A discussion of the role of city and government followed naturally, punctuated by three key voices: Kate Levin, Gary Steuer and Olga Garay-English, Chief Cultural Officers in their respective cities (New York, Philadelphia, Los Angeles). Other sessions on Day 1 included “Funding Citizen Artist Efforts: Creating New Models” and “Community Organizing: Mobilizing Artists and Communities to Engage.” Some of the challenges addressed in these institution-based discussions included a need for a reallocation of funding; a need for more artist representation in government and local commissions; outdated training in higher education and conservatory programs and subsequently, a need to develop artist skill sets to encourage and leverage civic engagement.
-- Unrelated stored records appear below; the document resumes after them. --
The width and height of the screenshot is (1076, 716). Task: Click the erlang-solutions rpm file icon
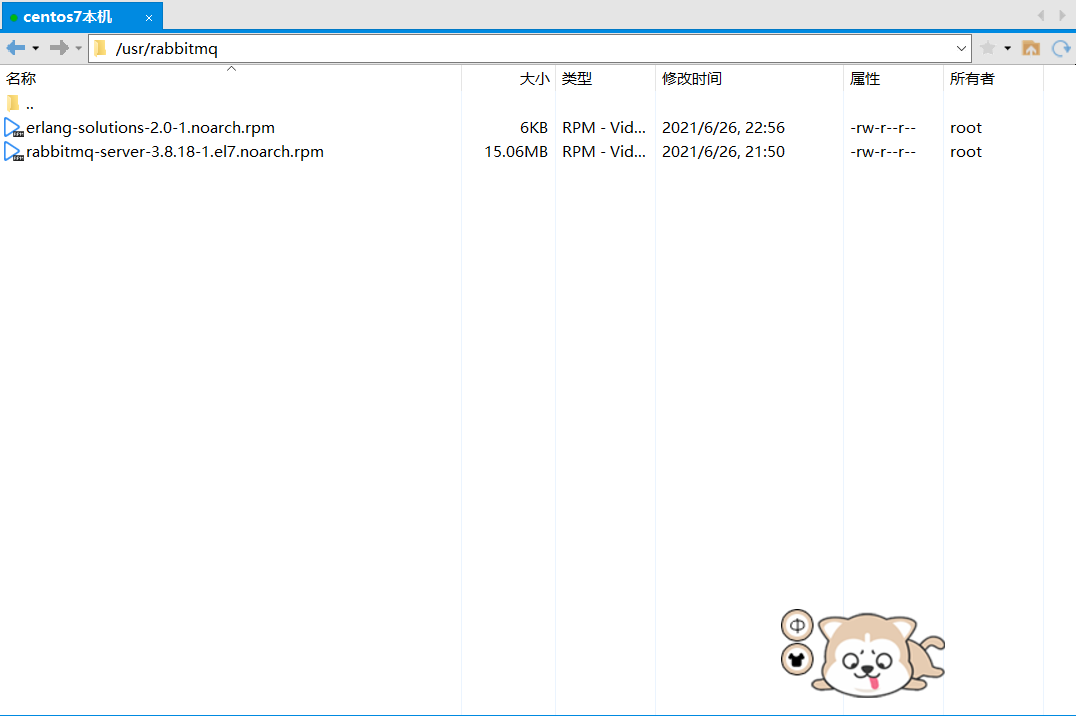pos(12,127)
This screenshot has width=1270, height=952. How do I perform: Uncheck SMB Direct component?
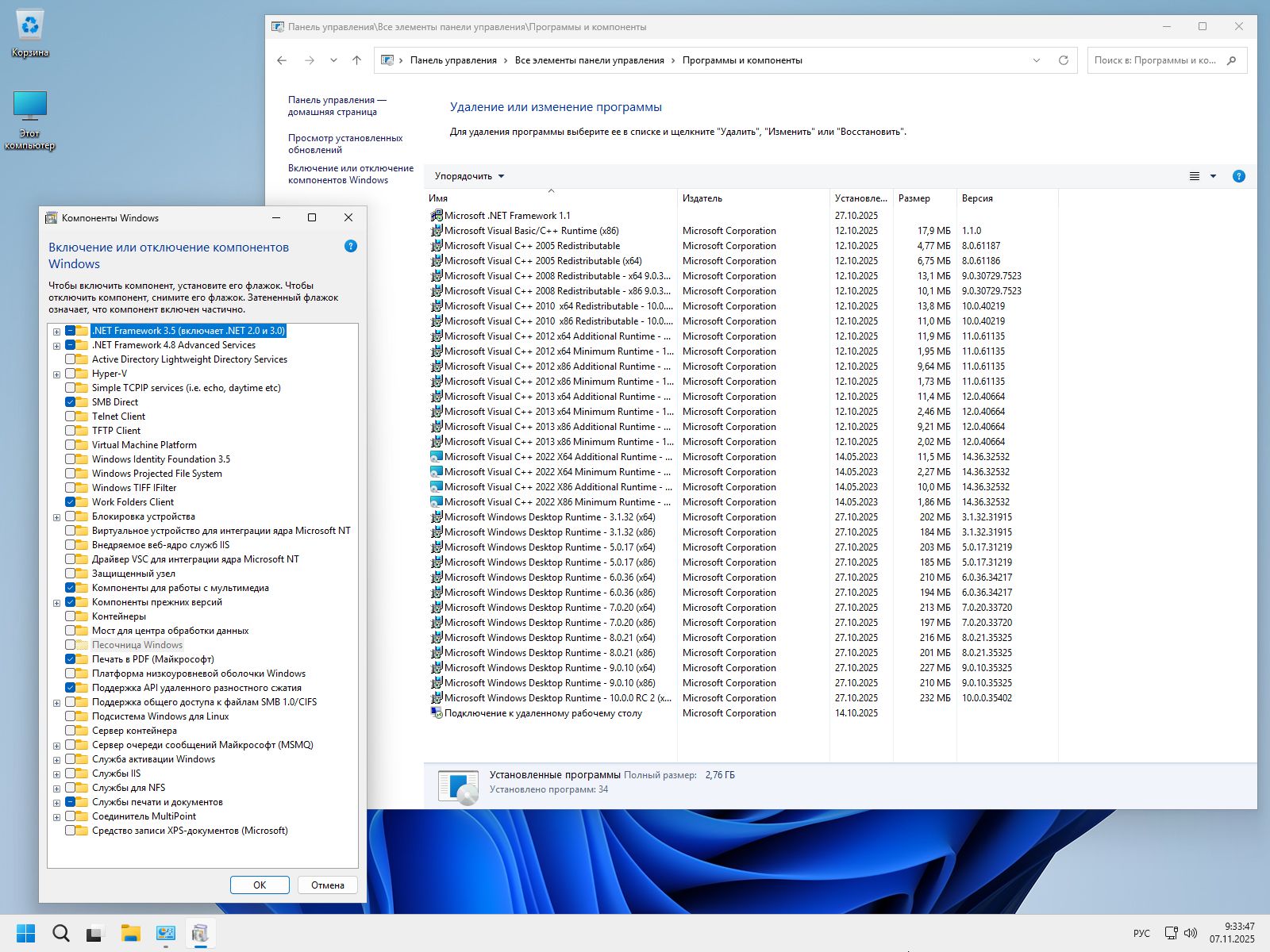click(x=71, y=402)
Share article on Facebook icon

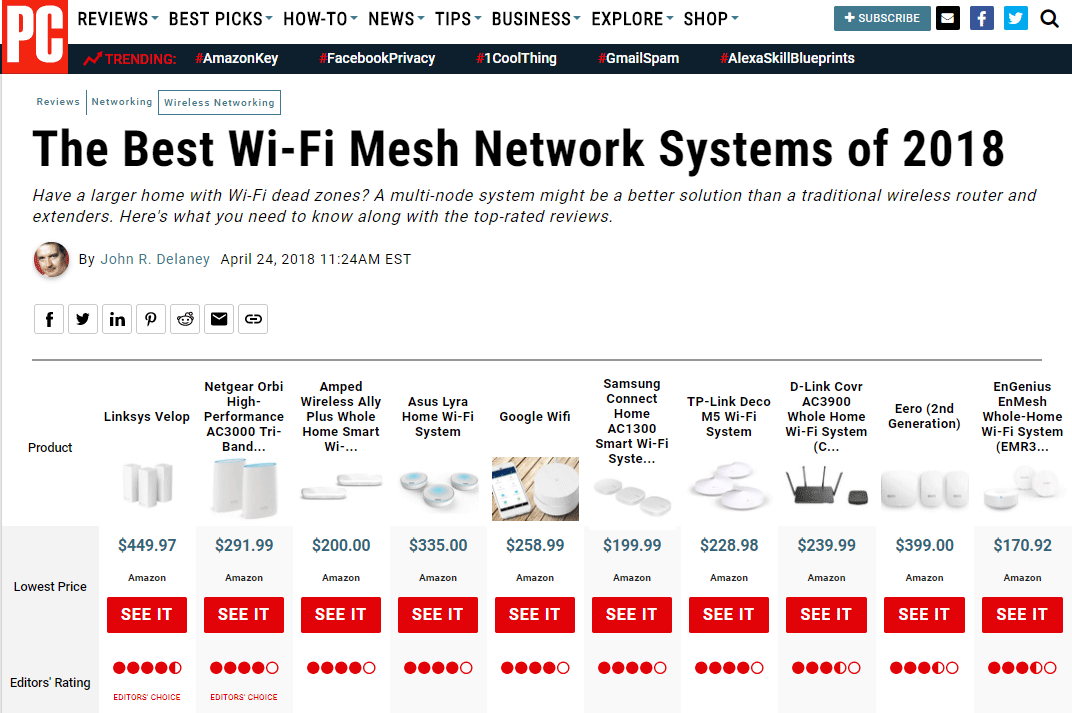49,319
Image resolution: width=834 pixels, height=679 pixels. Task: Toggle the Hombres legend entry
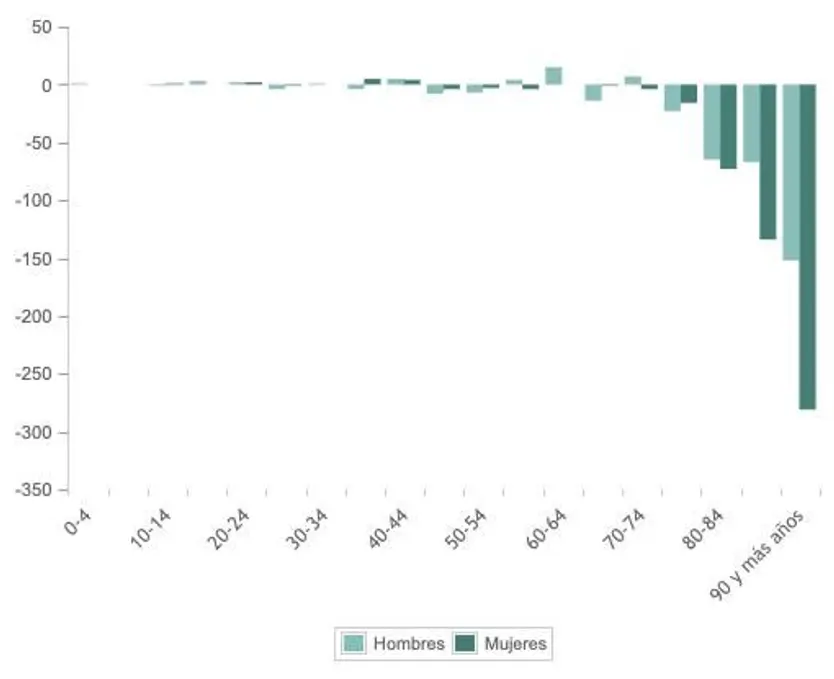(394, 643)
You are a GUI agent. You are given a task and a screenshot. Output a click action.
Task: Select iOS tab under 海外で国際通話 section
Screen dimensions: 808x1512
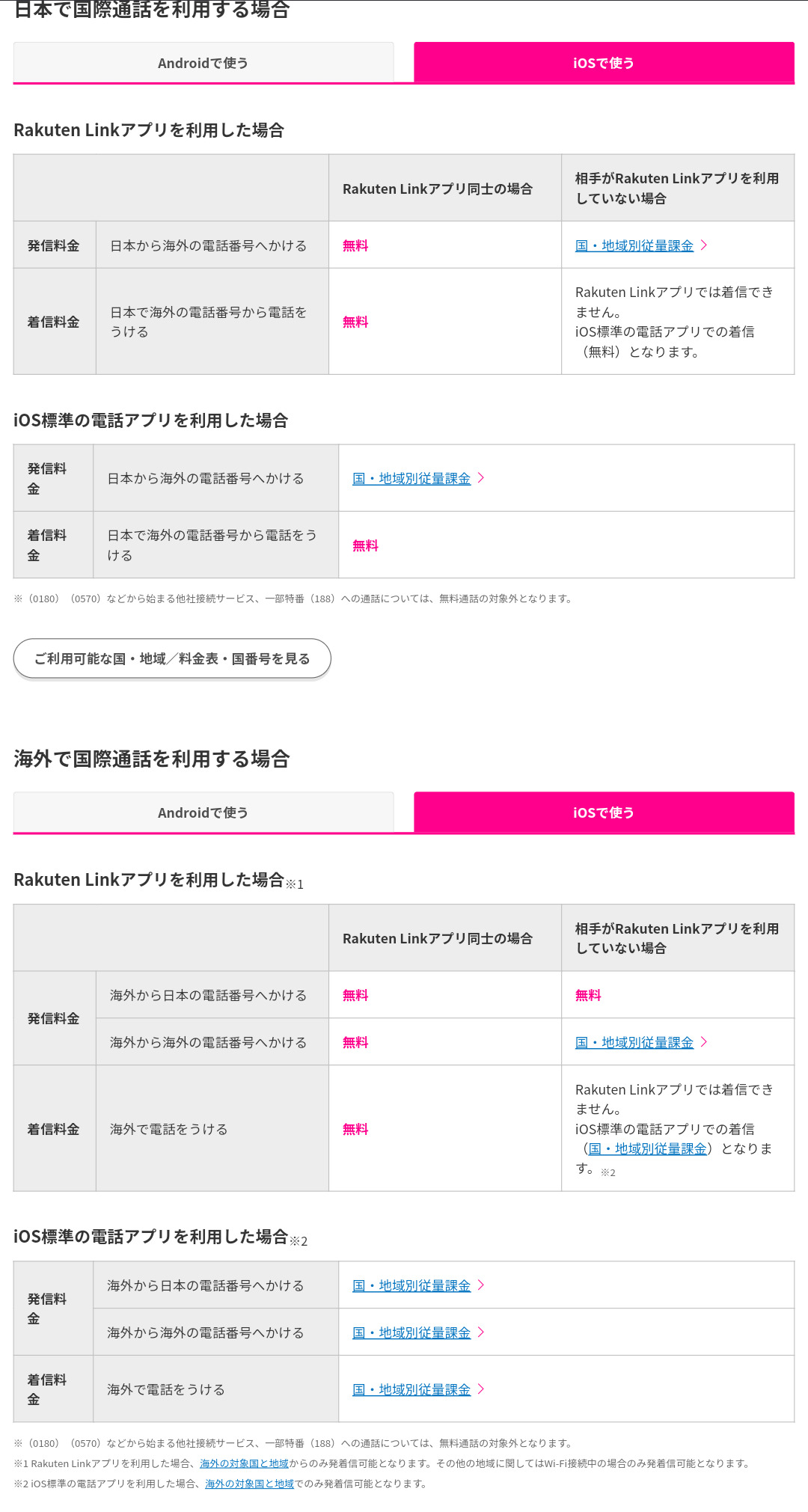pos(604,812)
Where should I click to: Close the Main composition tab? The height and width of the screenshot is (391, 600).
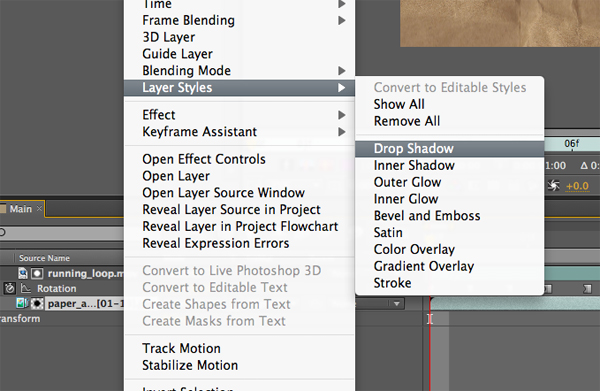pyautogui.click(x=39, y=209)
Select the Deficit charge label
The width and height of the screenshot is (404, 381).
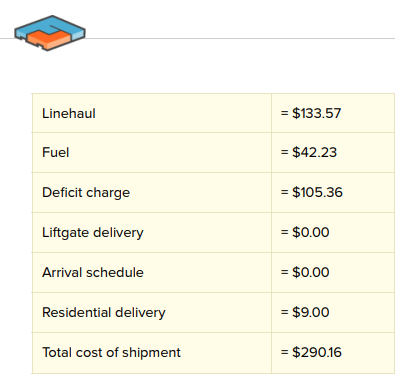pyautogui.click(x=86, y=193)

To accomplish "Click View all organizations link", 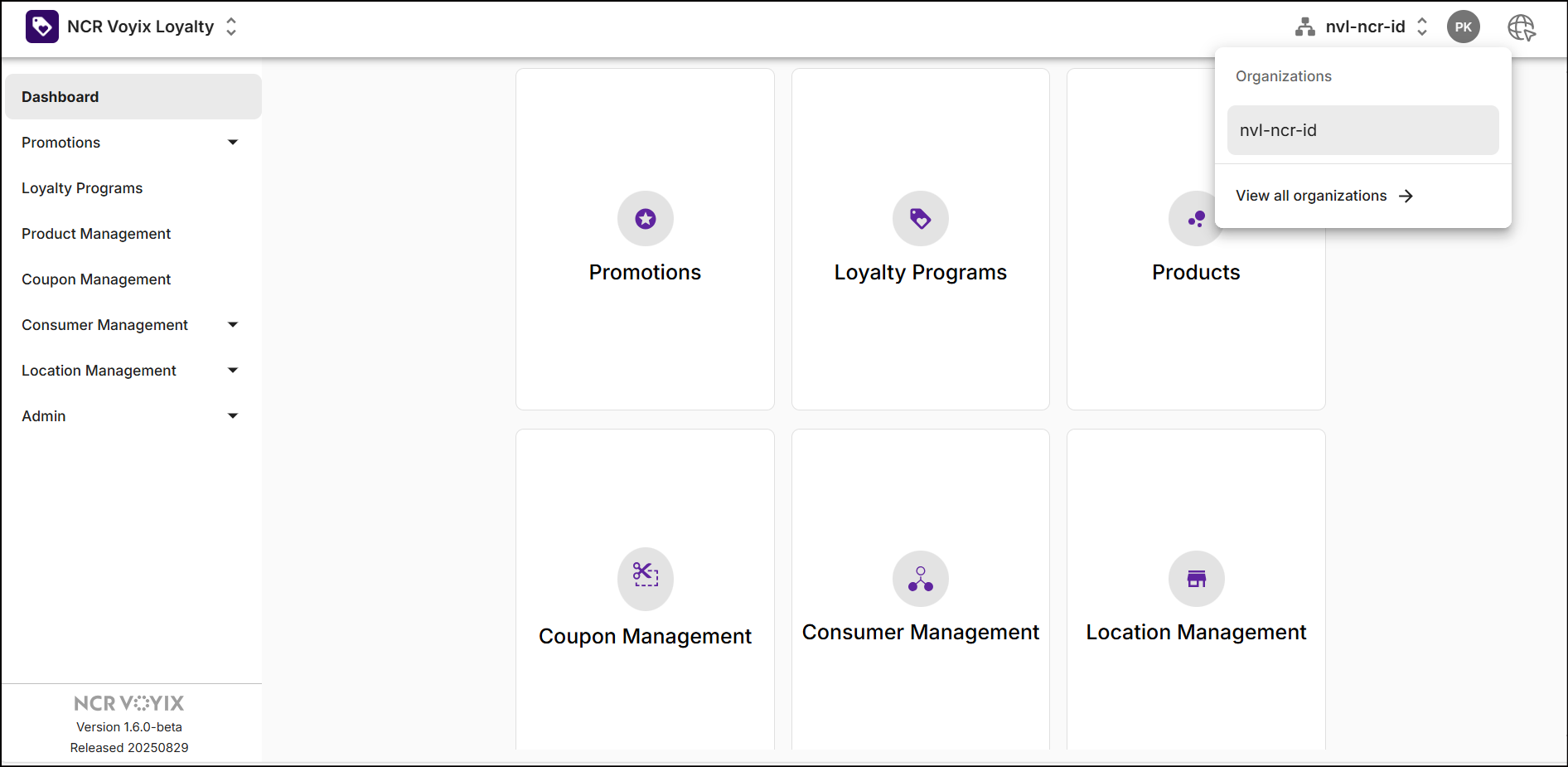I will pyautogui.click(x=1324, y=196).
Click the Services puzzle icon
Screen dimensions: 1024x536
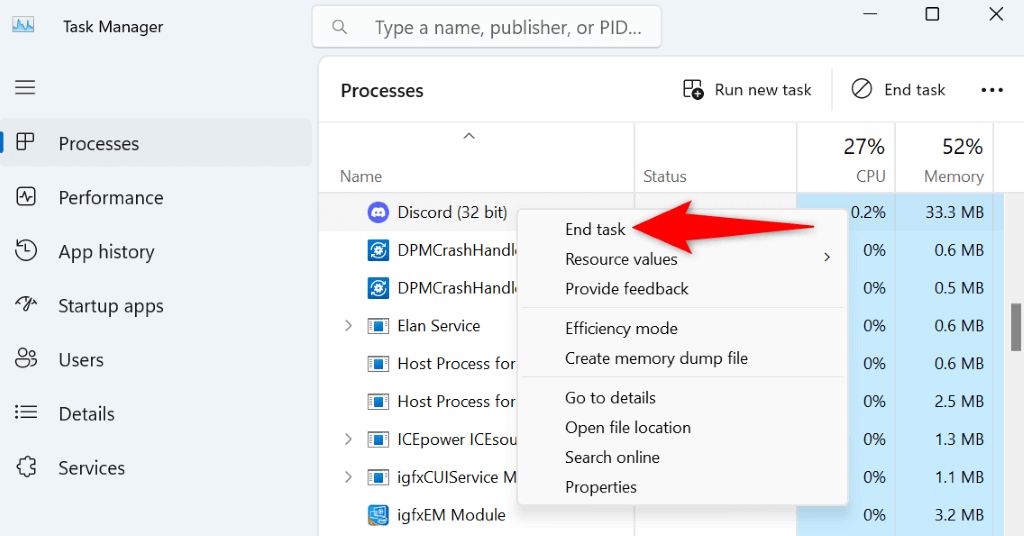[26, 467]
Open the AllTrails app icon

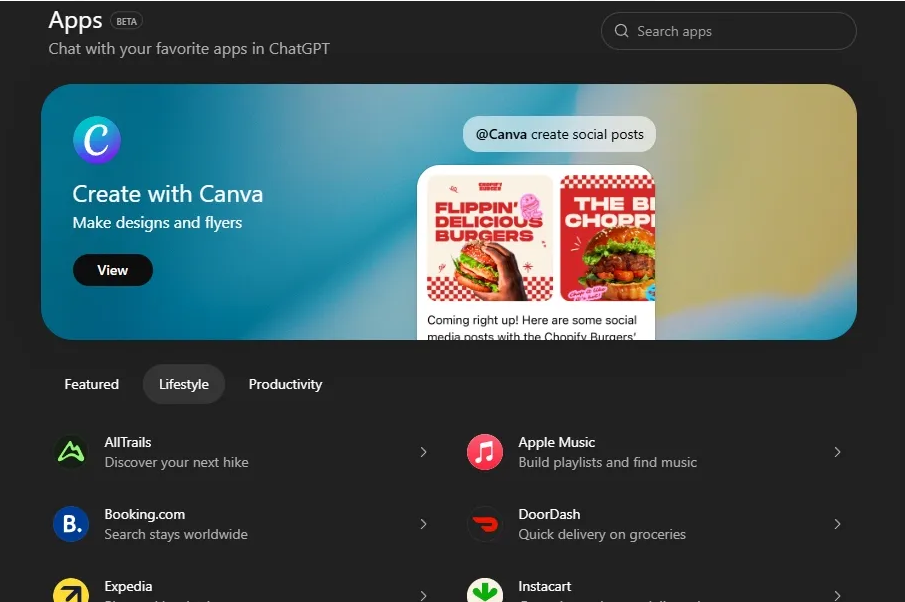pos(70,452)
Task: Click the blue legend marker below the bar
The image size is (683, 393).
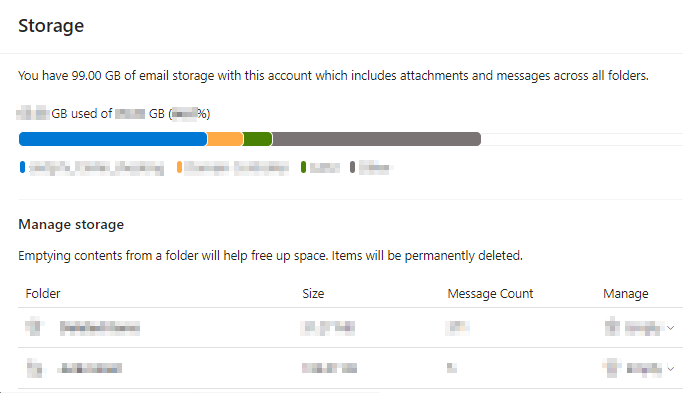Action: 22,167

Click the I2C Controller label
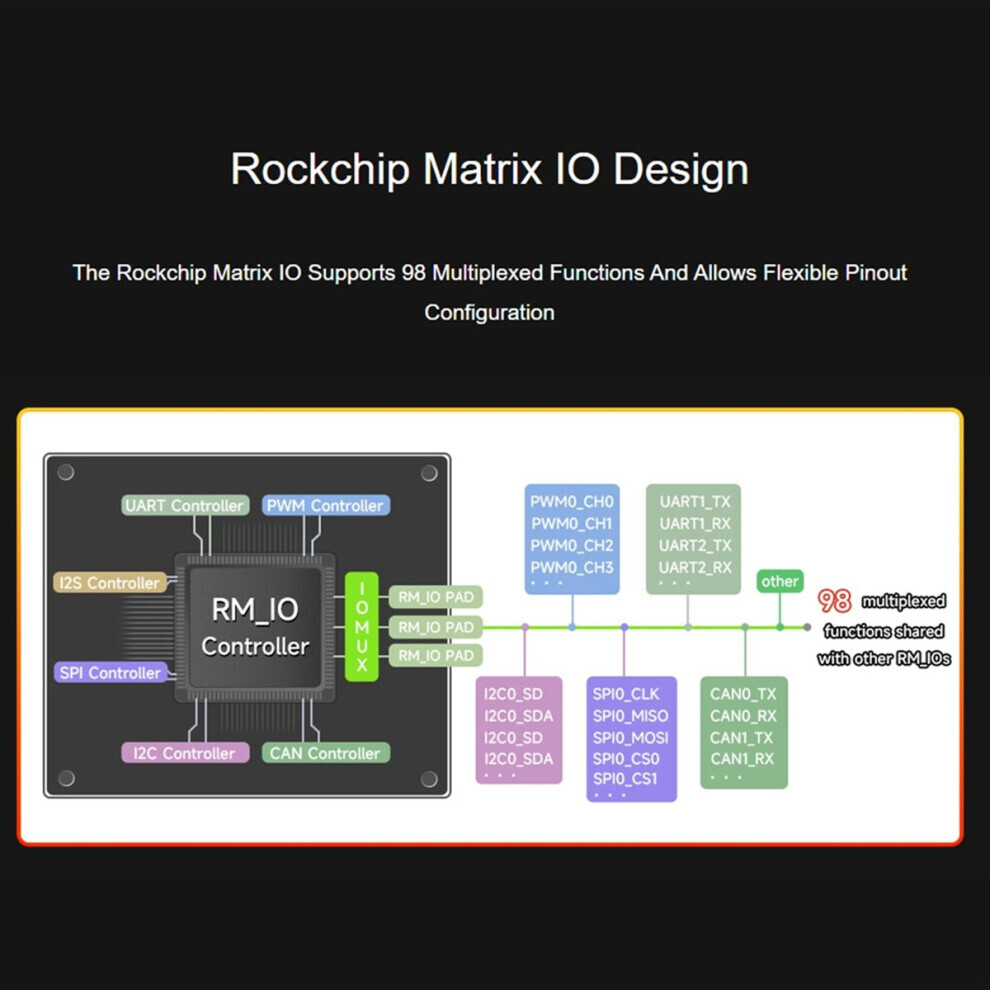tap(185, 753)
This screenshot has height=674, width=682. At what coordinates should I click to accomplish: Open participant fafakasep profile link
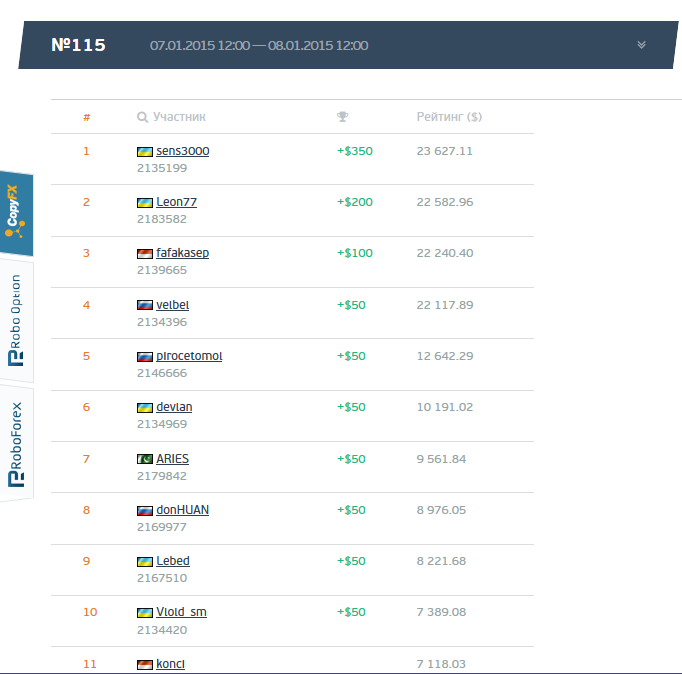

Laura Zabel, Executive Director of Springboard for the Arts, identified an “informational” problem as a fundamental barrier to connecting the resources of artists with communities that can benefit from them, and summed up the greatest challenge for Citizen Artists as the need to “find even small ways of matching artists and neighborhoods, and provide both an invitation and a charge to the artist-community.” Commissioner Levin spoke of the need to identify the Citizen Artist “deliverable” for society at large: “The most highly valued systems are designed to understand and solve problems, and provide a relatively reliable deliverable.”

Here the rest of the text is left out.